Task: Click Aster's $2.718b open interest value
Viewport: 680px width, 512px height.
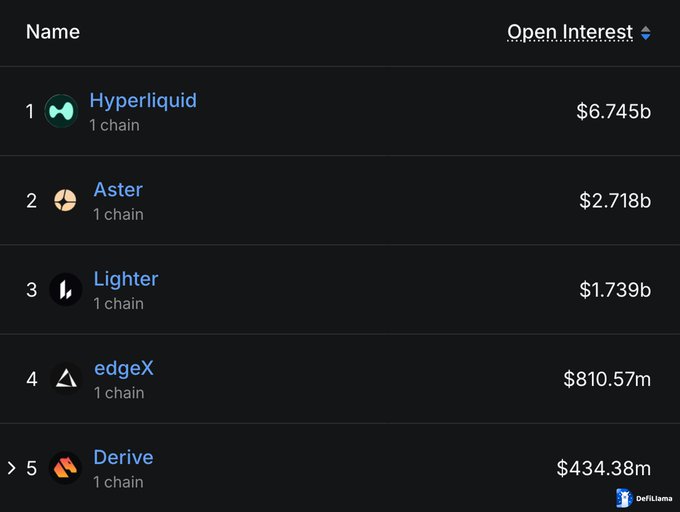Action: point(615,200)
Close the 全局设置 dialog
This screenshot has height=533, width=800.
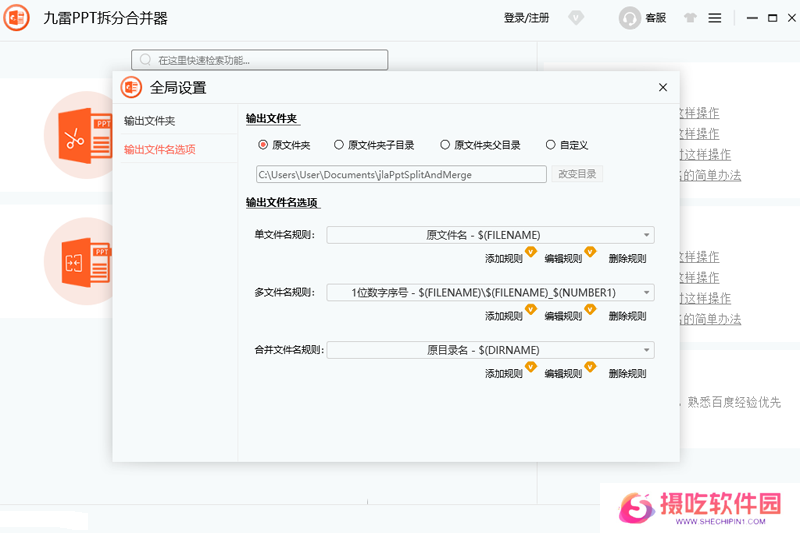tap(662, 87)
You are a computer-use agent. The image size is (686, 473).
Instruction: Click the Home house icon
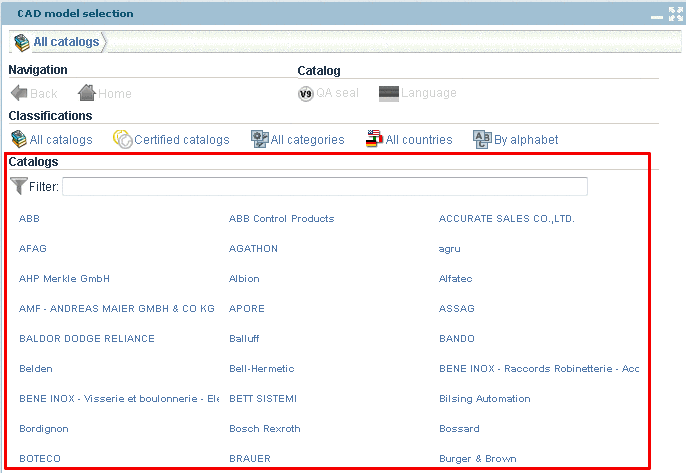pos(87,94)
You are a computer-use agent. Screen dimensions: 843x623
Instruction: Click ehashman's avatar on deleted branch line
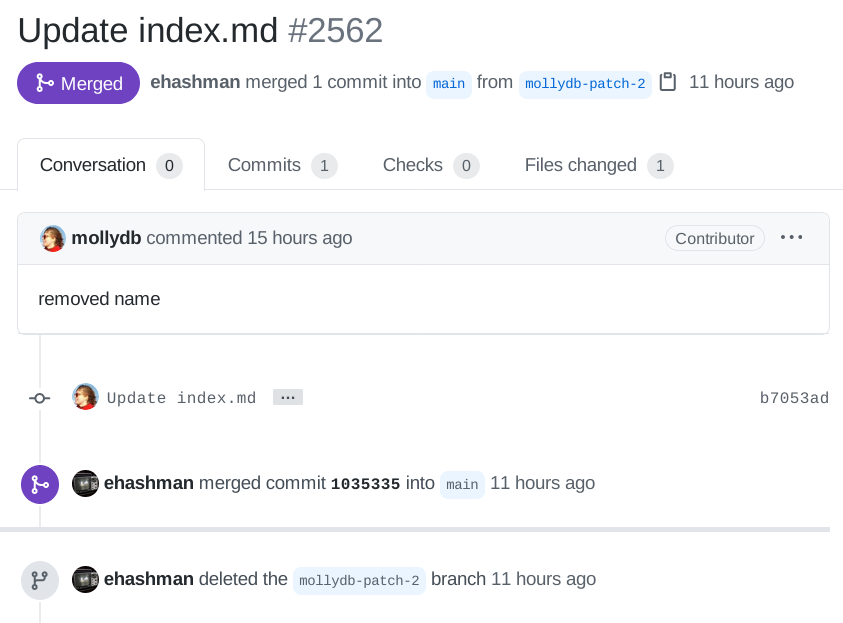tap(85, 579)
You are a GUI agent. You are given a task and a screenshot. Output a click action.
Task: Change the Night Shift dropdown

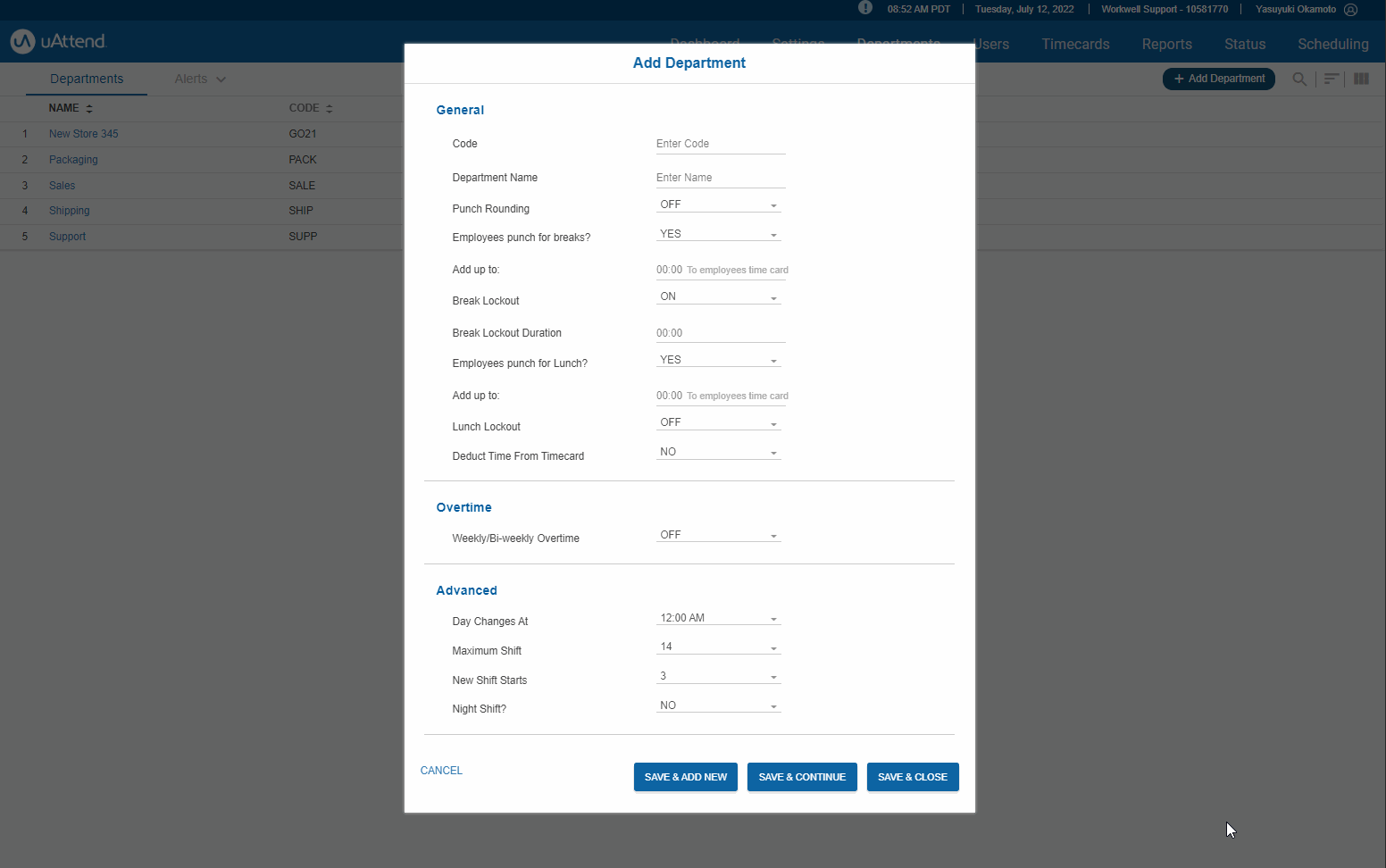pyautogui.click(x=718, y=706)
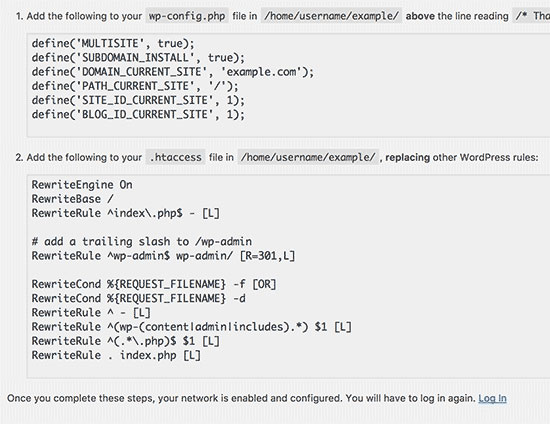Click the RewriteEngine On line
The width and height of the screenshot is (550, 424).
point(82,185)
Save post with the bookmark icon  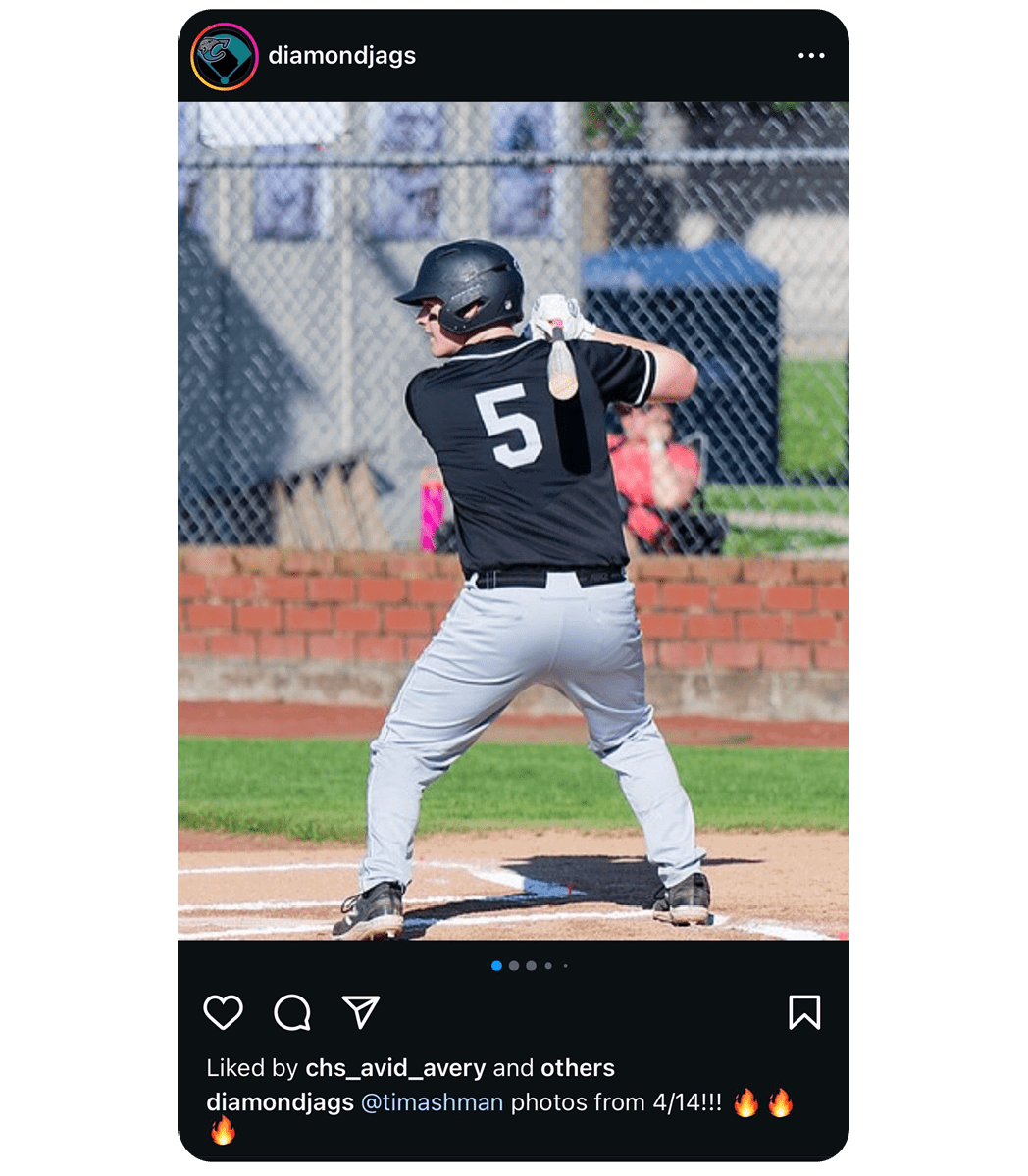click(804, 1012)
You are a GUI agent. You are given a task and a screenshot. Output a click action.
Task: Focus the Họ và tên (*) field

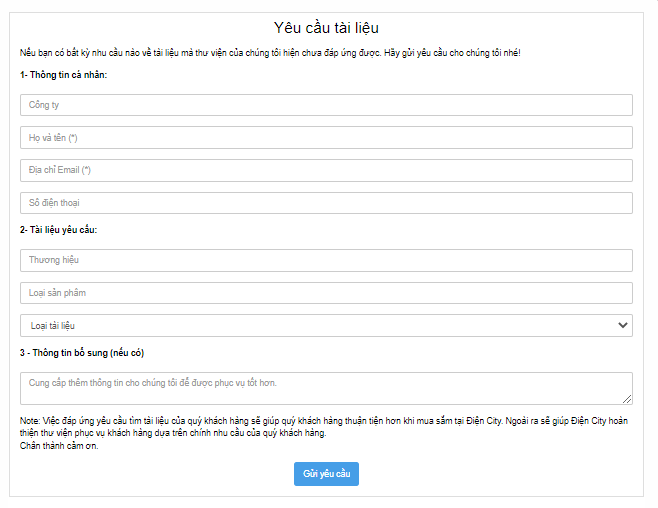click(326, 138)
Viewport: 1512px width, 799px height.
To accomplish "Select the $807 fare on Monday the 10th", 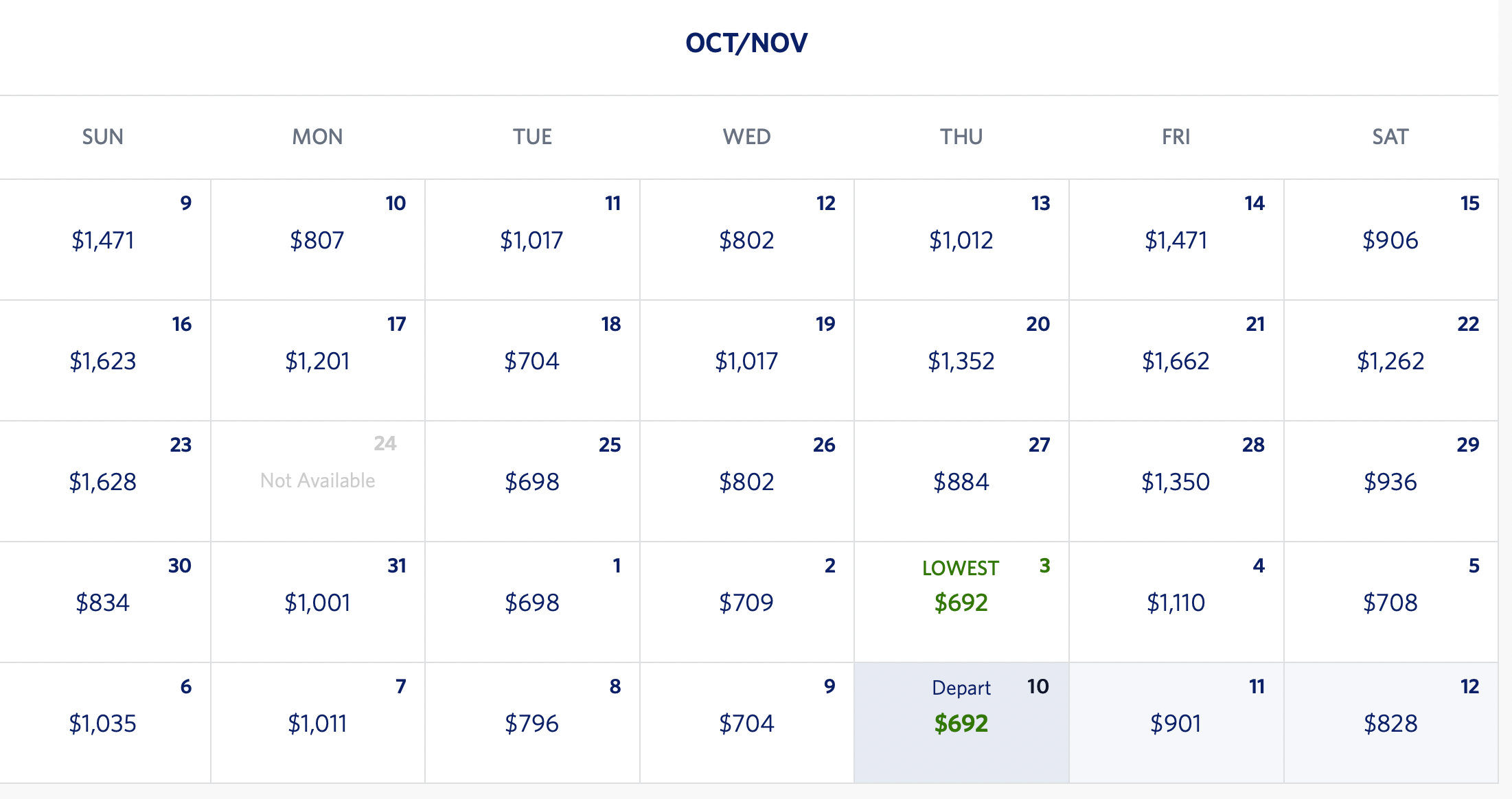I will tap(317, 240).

==============================

*What you should do*
Reproduce the records from their first line through the line containing "tap(85, 579)", inclusive, and omit the pictures.

*Solution to the exercise*
Task: Click Aster's $2.718b open interest value
Viewport: 680px width, 512px height.
Action: point(615,200)
Close the 全局设置 dialog
This screenshot has height=533, width=800.
tap(662, 87)
You are a computer-use agent. The image size is (686, 473).
Instruction: Click the Home house icon
pos(87,94)
You are a computer-use agent. Screen dimensions: 843x623
Instruction: Click ehashman's avatar on deleted branch line
tap(85, 579)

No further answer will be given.